BRIEF ON IRAN
No. 1116
Monday, April 5, 1999
Representative Office of
The National Council of Resistance of Iran
Washington, DC

Khatami's Ministry of Education Barred Women Teachers From Teaching Boys Older Than 10, Agence France Presse, April 4

TEHRAN - The Iranian education ministry has forbidden female language instructors from holding classes for schoolboys over the age of 10, newspapers reported Sunday.

"The presence of women teachers in classes with schoolboys over the age of 10 is forbidden," said a statement by education ministry noting that male instructors are not allowed to teach schoolgirls either.

The Iranian regime is carrying out a campaign for the Islamization of numerous public educational and medical facilities.

The parliament in April 1998, adopted a law for the "Islamization" of medical facilities focussing on the separation of sexes in Iran's hospitals.
 
 

The Intolerance Circle Tightens, Another Cleric Jailed by Religious Court, Agence France Presse, April 4

TEHRAN - Another cleric close to dissident Ayatollah Hossein-Ali Montazeri has been jailed by order of Iran's hardline special religious court, a pro-government newspaper reported Sunday.

Mohammad-Ali Nejad al-Hosseini was arrested March 20 in the central Iranian city of Esfahan, the Sobh-e-Emrouz paper reported.

The elderly Montazeri was once in line to succeed then supreme leader and founder of the Islamic republic, Ayatollah Ruhollah Khomeini, but fell out with the regime.

In February the SCC [Special Court for Clergy] ordered the arrest of another cleric close to Montazeri, Mohsen Kadivar, sparking public demonstrations and widespread outrage.
 
 

Court Upholds Two-Year Jail Term for Convicted Tehran Mayor, Agence France Presse, April 3

TEHRAN - Iran's supreme court has upheld a two-year prison sentence against former Tehran mayor Gholamhossein Karbaschi, newspapers reported here Saturday.

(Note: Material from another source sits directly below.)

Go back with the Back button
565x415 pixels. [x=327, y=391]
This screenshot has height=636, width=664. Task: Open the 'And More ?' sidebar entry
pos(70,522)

Karbaschi, who was convicted on corruption charges last year but has been free while his case was under appeal, is due to be arrested "in the next few days," the Sobh-e-Emrouz paper said.
 
 

Tracking Arms: A Study in Smoke, Washington Post, April 3

For analysts at the National Security Agency, the transcripts scrolling across their computer screens in May 1997 set off immediate alarms. Bank letters of credit… appeared to show that a French company was selling missile components to Iran that could end up in weapons targeting ships in the Persian Gulf….

Ten months of acrimonious exchanges failed to resolve the issue. But today, U.S. intelligence agencies believe Iran possesses as many as 150 of the anti-ship cruise missiles, most bought from China, but some manufactured by the Iranians themselves based in part on copies of the French engine.

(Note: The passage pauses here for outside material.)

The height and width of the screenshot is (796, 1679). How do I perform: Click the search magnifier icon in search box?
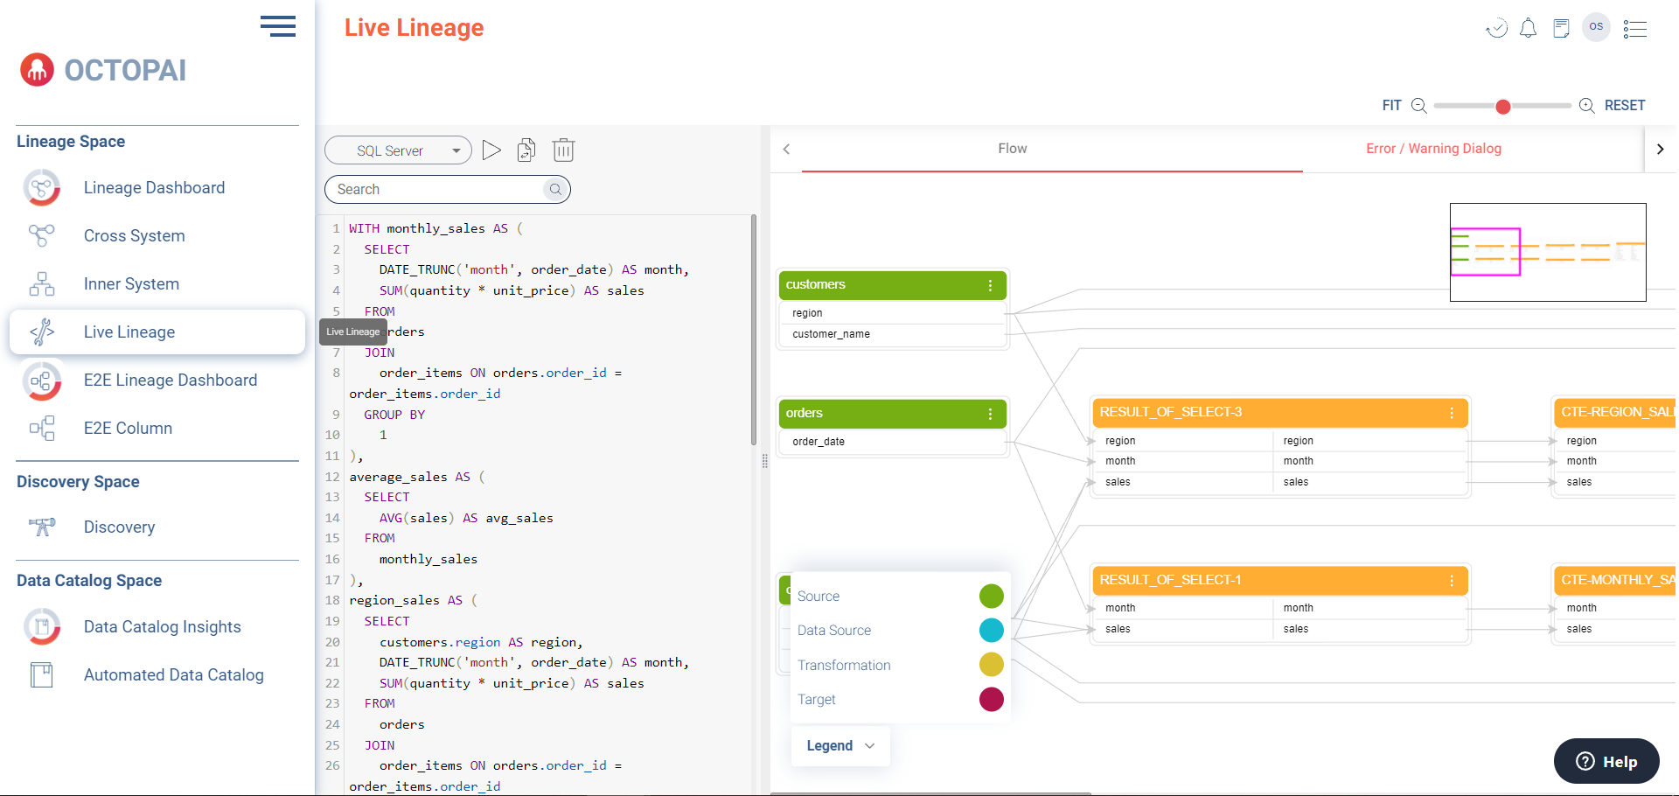click(555, 190)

The story of how the C-802 missile and its high-tech French engine made its way first to China, and then to Iran, is a case study in one of U.S. foreign policy's central preoccupations: the proliferation of missiles and other weapons, particularly those, such as the C-802, that in theory terrorists could use to mount a germ war attack….

In 1990 U.S. officials were alarmed to learn China was selling C-802s to Iran, plus the means to build their own C-802 factory. U.S. spy cameras in space snapped away as a Chinese ship delivered the first C-802 to an Iranian port in the fall of 1993….

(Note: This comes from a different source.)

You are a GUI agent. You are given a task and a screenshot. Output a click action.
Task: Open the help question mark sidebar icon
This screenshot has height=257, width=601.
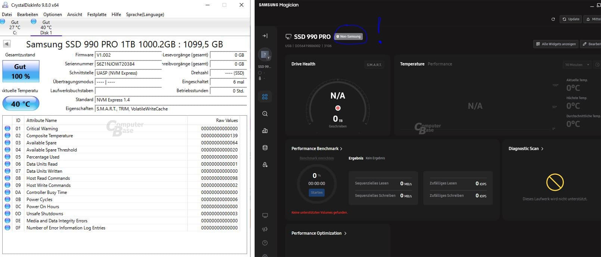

The Iranians sought to find a new source of C-802s. Like Beijing, Tehran started "reverse-engineering" the weapons to make them itself. But first it needed Microturbo engines and parts. Tehran officials retained a Hong Kong firm, Jetpower Industrial Ltd., to act as a front…

Jetpower has repeatedly purchased arms illicitly for Iran, U.S. officials said. In 1993 it pleaded guilty in Hong Kong to smuggling $2.5 million worth of U.S. fighter jet parts to Iran.

Meanwhile, the NSA taped Iranian military officials discussing efforts by a Syrian arms dealer named Monzer al-Kassar to procure "802 items" for Tehran so it could reverse-engineer the engine. Al-Kassar, who lives in a Spanish seaside villa, has been investigated by western intelligence for years. Enjoying close ties to Syrian intelligence, he has been reputed to be a source of arms for terrorists….

In the end the Iranians got what they wanted; they now can manufacture C-802 missiles themselves, said Jane's Defence, an authoritative industry publication. In December former Iranian president Ali Akbar Hashemi Rafsanjani boasted that Tehran's missile industry is "technologically self-sufficient."